The submitted project will perform high-throughput alignment and identification of micro-rearrangements in mammalian genomes for stem cell research. Working with Orion’s manager of application engineering Stu Jackson, the researchers are getting two weeks of run time on an Orion DS-96, a 96-node deskside cluster, to perform their analysis work. (The two-week run on the Orion DS-96 is the equivalent of about 3.68 years of CPU.)
Using the Orion DS-96 compute time, Darling and Ruotti hope to accomplish a high-throughput comparative analysis of human, mouse, and rat genomes to better understand the important genetic regulatory elements that play a role in human embryonic stem cells. Specifically, when comparing the respective genomes, they will be looking for small conserved genomic rearrangements.

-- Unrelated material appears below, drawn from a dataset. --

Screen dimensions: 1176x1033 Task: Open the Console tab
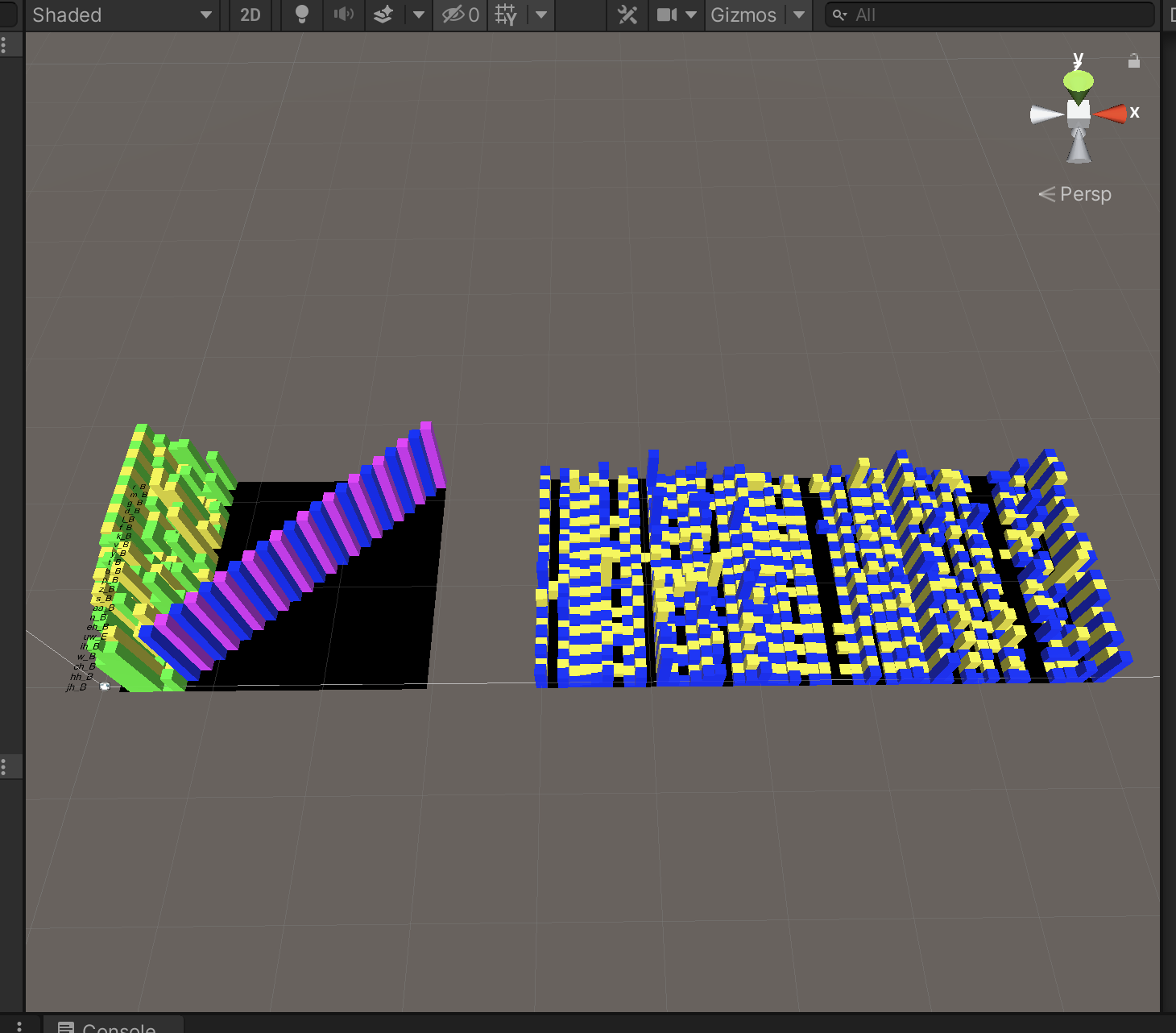click(113, 1027)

“We find it particularly important to identify which portions of the human genome have been subject to past rearrangements,” the pair said in their contest submission. They note that previous comparative alignments of mammalian genomes have been done, but none has used a method sensitive enough to sequence micro-rearrangements.
To look for the rearrangements, the two researchers will use a multiple genome alignment system called Mauve, which was developed by Darling. The two note that aligning whole genomes is a fundamentally different problem than aligning short sequences. To that end, Mauve helps to construct multiple genome alignments in the presence of large-scale evolutionary events such as rearrangements. With the run on the DS-96, Ruotti hopes to look at micro-rearrangements that might play a significant role in human embryonic stem cells.

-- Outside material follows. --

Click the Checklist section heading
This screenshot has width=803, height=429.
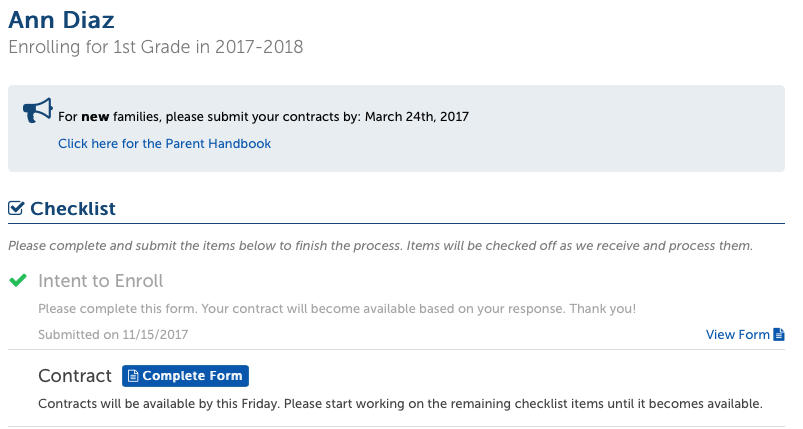point(73,208)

To conduct the analysis Ruotti and Darling want to carry out requires a great deal of computer processing power. Darling notes that in his lab he has a network of PCs and access to the University of Wisconsin’s Condor system, which harvests idle compute cycles for high-throughput computing projects. But with Condor being a shared resource, researchers often do not know how long or when a job will run. Worse, the large genome sequence data sets pose a particularly thorny problem for Condor, which offers limited means for data motion and locality, according to Darling. So the two entered the Personal Supercomputing Contest to get a large amount of computational time in a relatively short period of time.
The entry was chosen because the nature of the problem was a great fit for the computational power of the Orion system. “Sequence analysis tasks are ideal for the Orion platform and will really highlight the power of the DS-96,” says Jackson.
In addition to using the data for stem cell research, Darling and Ruotti plan to make the data freely available to the public.